What’s the weirdest fact you know? That’s a difficult one because my head is full of them, although the weirdest thing about most of them is that I know them in the first place. My dad had a friend who was ‘addicted’ to nature programmes on the TV and he told us once that he’d seen a documentary about a snake that, when hungry, slowly ate itself. My dad pointed out that if it did that, it would simply turn itself inside out, to which Charlie (real name) simply replied ‘It’s a fact!’ Now, whilst I am prepared to bow to such logic, I am pretty certain that it is not verifiable, so I am going to offer you something that, I believe, is: if spread out, the surface area of the human lungs would cover a tennis court (and, presumably, make breathing very difficult).
What’s a secret about you that no-one would ever guess? Easy. Am I telling the truth?
Do you prefer to stride or amble? Why? Stride. The most annoying thing in the whole world is a pavement blocked by an entire family of young, fit amblers.
Name a small thing that made you smile today. Photo’s of my grandkids always hit the button. Mind you, so do photo’s of Donald Trump’s hair in the wind. And Melania’s face whenever she’s with him. And the fact that Boris Johnson might one day be our Prime Minister – no wait, that’s not a smile: it’s a nervous tic.
What made you want to write or keep a blog? I have always written. I used to write for numerous humour magazines that no longer exist (worryingly, I appear to be the only thing that they had in common). Initially my blogs were basically magazine articles on a single, unified theme. Slowly they have evolved (although I do still like to throw in the odd old-school ‘skit’ from time to time.) Over the time that my blog has been going, I think that I have become a little more reflective and have probably revealed more about myself than anyone would ever want to know. You are my psychoanalyst! Get your notebooks out, we could be here for some time.
What was your best decision ever? Well, my wife reads this from time to time – if there’s nothing on the telly – so, I have to say that except for getting married it would be growing a beard. I have a very fair skin and, pre-beard, it was always sore. After shaving, I resembled an inside out pig. Now, I no longer feel sore, although I do still look like an inside out pig, just with a beard.

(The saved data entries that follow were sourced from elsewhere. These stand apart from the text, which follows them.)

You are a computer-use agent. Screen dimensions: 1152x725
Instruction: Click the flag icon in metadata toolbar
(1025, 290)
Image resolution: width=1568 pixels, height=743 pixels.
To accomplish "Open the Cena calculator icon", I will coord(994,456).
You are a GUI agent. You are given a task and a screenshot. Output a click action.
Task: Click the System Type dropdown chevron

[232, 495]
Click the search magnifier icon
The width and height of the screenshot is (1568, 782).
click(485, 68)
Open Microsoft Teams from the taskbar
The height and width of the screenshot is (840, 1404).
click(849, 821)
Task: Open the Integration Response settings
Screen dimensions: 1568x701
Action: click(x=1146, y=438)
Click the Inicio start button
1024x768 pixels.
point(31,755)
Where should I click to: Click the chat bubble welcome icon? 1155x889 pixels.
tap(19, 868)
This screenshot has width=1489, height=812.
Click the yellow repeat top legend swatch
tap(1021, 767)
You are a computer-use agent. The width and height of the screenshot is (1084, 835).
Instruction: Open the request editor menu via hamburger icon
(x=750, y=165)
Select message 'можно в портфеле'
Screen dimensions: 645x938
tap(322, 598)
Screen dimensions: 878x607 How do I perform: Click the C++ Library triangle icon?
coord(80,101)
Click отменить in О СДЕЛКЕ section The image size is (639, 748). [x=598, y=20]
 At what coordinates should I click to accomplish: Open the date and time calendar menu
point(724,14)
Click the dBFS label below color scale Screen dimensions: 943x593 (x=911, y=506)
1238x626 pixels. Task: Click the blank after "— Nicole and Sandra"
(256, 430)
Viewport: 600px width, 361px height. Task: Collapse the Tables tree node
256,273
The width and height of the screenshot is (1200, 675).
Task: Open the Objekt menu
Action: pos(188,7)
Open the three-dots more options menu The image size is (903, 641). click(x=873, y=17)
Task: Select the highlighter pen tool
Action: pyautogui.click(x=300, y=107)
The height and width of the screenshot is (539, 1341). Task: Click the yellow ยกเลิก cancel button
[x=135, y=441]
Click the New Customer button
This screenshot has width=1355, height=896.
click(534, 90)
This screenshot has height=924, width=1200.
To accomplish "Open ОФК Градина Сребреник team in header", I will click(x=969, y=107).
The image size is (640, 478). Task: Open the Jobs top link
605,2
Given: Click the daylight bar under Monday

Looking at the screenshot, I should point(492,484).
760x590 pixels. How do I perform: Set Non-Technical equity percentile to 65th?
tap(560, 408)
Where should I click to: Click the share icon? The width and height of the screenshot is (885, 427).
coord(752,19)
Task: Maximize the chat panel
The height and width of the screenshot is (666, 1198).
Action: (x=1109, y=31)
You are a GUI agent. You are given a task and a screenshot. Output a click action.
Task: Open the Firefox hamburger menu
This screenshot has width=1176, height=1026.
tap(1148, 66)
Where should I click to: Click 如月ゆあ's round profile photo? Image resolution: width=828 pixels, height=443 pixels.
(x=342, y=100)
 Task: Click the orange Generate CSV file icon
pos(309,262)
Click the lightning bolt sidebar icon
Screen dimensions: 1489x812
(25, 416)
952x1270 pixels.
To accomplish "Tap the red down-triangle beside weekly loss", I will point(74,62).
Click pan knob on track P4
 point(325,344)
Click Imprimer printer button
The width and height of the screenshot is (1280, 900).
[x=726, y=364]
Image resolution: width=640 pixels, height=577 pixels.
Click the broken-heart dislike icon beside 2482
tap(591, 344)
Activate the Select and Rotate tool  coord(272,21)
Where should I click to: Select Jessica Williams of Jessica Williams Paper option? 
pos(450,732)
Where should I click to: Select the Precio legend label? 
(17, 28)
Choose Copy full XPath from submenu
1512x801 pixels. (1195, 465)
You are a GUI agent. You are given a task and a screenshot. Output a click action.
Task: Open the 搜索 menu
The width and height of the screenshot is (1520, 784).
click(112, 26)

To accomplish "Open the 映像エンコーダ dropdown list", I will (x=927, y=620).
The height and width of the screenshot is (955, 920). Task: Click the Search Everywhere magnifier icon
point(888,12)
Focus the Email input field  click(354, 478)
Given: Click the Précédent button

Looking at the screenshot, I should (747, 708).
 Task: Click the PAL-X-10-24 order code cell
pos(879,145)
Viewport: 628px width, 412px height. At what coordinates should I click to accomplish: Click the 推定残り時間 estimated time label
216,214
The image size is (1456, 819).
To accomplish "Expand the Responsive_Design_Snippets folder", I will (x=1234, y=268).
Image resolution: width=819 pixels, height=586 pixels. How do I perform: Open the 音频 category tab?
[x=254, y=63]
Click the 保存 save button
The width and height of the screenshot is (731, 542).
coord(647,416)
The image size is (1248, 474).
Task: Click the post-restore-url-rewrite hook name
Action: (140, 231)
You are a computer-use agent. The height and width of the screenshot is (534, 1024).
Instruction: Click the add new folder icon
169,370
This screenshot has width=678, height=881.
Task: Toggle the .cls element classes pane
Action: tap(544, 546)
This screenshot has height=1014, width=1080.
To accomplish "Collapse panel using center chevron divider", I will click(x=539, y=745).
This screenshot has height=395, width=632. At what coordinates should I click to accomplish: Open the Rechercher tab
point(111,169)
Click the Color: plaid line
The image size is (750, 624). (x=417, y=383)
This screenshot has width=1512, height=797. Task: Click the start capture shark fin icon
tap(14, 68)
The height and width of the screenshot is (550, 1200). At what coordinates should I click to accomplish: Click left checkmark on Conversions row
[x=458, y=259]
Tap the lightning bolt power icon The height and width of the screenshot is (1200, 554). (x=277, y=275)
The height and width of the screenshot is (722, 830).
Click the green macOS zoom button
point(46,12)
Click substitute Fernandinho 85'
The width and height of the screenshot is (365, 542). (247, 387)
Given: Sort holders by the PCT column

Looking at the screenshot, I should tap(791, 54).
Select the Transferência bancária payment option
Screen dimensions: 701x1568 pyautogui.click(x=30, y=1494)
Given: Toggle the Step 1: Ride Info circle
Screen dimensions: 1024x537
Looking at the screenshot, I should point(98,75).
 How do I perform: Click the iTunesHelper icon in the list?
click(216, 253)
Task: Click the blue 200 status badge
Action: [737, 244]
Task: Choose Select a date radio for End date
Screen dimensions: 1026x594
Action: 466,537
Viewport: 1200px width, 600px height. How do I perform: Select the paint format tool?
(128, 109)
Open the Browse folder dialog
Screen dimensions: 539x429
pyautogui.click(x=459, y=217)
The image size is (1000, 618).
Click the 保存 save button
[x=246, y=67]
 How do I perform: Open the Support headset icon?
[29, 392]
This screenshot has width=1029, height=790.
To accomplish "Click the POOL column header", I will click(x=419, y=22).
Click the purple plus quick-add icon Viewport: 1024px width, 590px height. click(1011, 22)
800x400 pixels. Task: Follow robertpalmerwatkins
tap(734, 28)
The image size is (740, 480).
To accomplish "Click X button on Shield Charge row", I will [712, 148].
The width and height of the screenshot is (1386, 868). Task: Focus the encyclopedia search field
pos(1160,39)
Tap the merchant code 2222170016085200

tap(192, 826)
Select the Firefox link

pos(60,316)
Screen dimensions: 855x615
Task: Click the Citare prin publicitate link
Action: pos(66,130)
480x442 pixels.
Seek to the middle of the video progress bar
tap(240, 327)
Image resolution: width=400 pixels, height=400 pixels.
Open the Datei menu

What could have gone wrong today, but didn’t? My life is a minefield: I could have ricked my neck getting out of bed; stubbed my toe getting into the shower; washed my hair with bleach-based toilet cleaner; put both contact lenses into the same eye; fallen down the stairs or, worst of all, put my pants on back to front – all of which are in my armoury, but none of which I have actually done today. I haven’t tripped over a kerb, crashed my shin against a coffee table, dribbled my lunch down my shirt nor my coffee down my trousers. Also, I haven’t spent the last hour staring blankly at the computer screen wondering what I was going to say.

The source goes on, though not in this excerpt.